Interested analysts, investors and media representatives are invited to register to participate in the call. Once you are registered, a dial-in number and passcode will be provided to you via e-mail. The link to register for the call is on the upcoming events page of the company's website.

The call will be recorded and available for playback approximately two hours after the meeting end time, until April 7, 2024, using the following dial-in number.

Toll-free playback number:  1-800-319-6413

Playback passcode:  0671

About Source Energy Services Ltd.

Source is a company that focuses on the integrated production and distribution of frac sand, as well as the distribution of other bulk completion materials not produced by Source. Source provides its customers with an end-to-end solution for frac sand supported by its Wisconsin and Peace River mines and processing facilities, its Western Canadian terminal network, its last-mile logistics capabilities, and Sahara, a proprietary wellsite mobile sand storage and handling system.

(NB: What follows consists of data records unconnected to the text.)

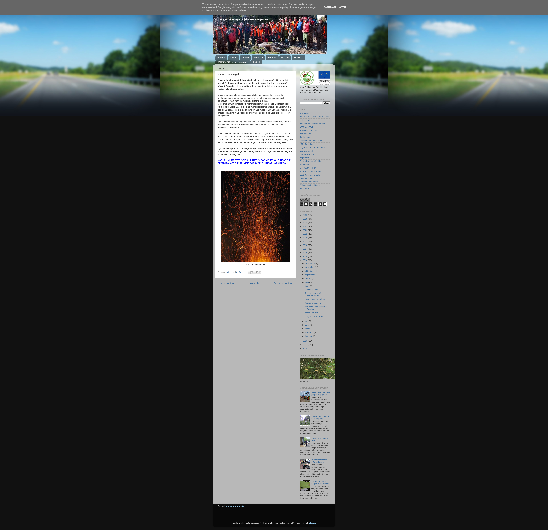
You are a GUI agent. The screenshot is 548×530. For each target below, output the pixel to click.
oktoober (309, 271)
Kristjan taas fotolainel (314, 316)
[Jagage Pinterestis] (260, 272)
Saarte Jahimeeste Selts (311, 171)
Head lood (298, 57)
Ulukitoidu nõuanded (309, 182)
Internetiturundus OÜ (234, 506)
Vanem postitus (283, 283)
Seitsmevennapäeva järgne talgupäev (320, 393)
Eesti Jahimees (306, 178)
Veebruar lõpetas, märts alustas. (319, 461)
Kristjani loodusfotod (309, 130)
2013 (305, 341)
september (310, 275)
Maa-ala (285, 57)
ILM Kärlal (304, 113)
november (310, 267)
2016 (305, 253)
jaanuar (309, 336)
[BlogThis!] (251, 272)
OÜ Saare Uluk (306, 127)
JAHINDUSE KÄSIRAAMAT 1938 (314, 117)
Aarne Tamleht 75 (313, 313)
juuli (307, 282)
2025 (305, 219)
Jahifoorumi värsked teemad (312, 124)
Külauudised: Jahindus (310, 185)
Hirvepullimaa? (311, 289)
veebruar (309, 332)
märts (308, 329)
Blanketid (272, 57)
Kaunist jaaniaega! (313, 303)
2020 (305, 238)
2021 (305, 234)
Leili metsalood (306, 120)
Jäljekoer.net (305, 158)
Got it (342, 7)
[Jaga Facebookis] (257, 272)
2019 (305, 241)
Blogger (312, 523)
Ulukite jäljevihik (307, 154)
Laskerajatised (306, 151)
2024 (305, 223)
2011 (305, 348)
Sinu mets (304, 165)
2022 (305, 230)
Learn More (329, 7)
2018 (305, 245)
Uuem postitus (226, 283)
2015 (305, 256)
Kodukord (258, 57)
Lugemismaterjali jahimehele (313, 147)
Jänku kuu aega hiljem (315, 299)
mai (307, 321)
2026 (305, 215)
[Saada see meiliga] (249, 272)
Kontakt (256, 62)
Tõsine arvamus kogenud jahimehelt (320, 482)
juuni (307, 286)
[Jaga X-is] (254, 272)
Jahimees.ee (305, 134)
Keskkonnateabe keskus (311, 141)
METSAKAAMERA (308, 168)
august (308, 278)
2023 (305, 226)
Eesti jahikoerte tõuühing (311, 161)
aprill (307, 325)
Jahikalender (305, 137)
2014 (305, 260)
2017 (305, 249)
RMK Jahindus (306, 144)
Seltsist (233, 57)
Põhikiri (245, 57)
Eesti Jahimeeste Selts (310, 175)
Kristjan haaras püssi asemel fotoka (314, 294)
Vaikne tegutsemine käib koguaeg (320, 417)
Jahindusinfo (305, 188)
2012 (305, 345)
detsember (310, 263)
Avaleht (221, 57)
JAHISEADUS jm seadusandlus (233, 62)
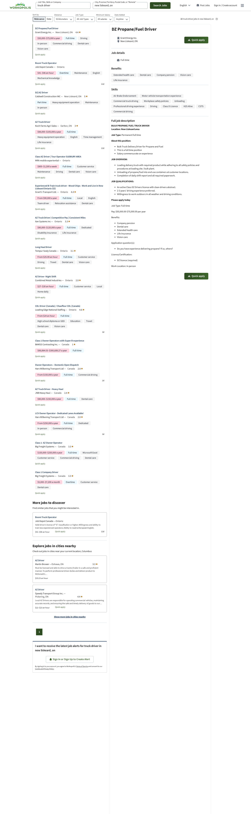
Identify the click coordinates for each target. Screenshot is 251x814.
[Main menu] (242, 5)
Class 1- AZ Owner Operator (48, 443)
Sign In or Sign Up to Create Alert (71, 659)
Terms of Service (82, 666)
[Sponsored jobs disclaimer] (216, 19)
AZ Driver (39, 560)
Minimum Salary (103, 15)
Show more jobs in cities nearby (70, 617)
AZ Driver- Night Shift (45, 276)
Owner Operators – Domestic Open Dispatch (57, 365)
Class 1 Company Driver (46, 472)
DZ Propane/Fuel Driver (46, 28)
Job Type (79, 15)
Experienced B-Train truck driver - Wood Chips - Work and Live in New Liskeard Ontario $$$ (69, 187)
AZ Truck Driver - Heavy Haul (49, 389)
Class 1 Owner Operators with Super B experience (59, 340)
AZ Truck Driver (42, 122)
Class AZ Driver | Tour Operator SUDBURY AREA (58, 156)
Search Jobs (160, 5)
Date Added (120, 15)
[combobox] (63, 5)
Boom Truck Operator (46, 63)
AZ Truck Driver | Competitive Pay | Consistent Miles (60, 217)
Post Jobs (205, 5)
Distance (58, 15)
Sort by (36, 14)
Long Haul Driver (43, 247)
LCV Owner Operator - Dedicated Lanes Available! (59, 413)
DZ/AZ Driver (41, 92)
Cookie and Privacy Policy (44, 669)
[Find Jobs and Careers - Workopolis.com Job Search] (20, 5)
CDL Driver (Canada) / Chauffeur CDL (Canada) (57, 306)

Source's full-service approach allows customers to rely on its logistics platform to increase reliability of supply and to ensure the timely delivery of frac sand and other bulk completion materials at the wellsite.

Important information

These results should be read in conjunction with Source's audited consolidated financial statements for the years ended Dec. 31, 2023, and Dec. 31, 2022, together with the accompanying notes, and its corresponding MD&A for such periods. The financial statements and MD&A and other information relating to Source, including the annual information form, are available under the company's SEDAR+ profile. The financial statements and comparative statements have been prepared in accordance with IFRS as issued by the International Accounting Standards Board. Unless otherwise stated, all amounts are expressed in Canadian dollars.

Non-IFRS measures

In this news release, Source has used the terms free cash flow, adjusted gross margin and adjusted EBITDA, including per metric tonne, which do not have standardized meanings prescribed by IFRS, and Source's method of calculating these measures may differ from the method used by other entities and, accordingly, the measures may not be comparable with similar measures presented by other companies. These financial measures should not be considered as an alternative to, or more meaningful than, net income (loss) and gross margin, respectively, which represent the most directly comparable measures of financial performance as determined in accordance with IFRS.

For additional information regarding non-IFRS measures, including their use to management and investors, their composition, and a discussion of changes to either their composition or label, if any, please refer to the non-IFRS measures section of the MD&A, which is incorporated herein by reference.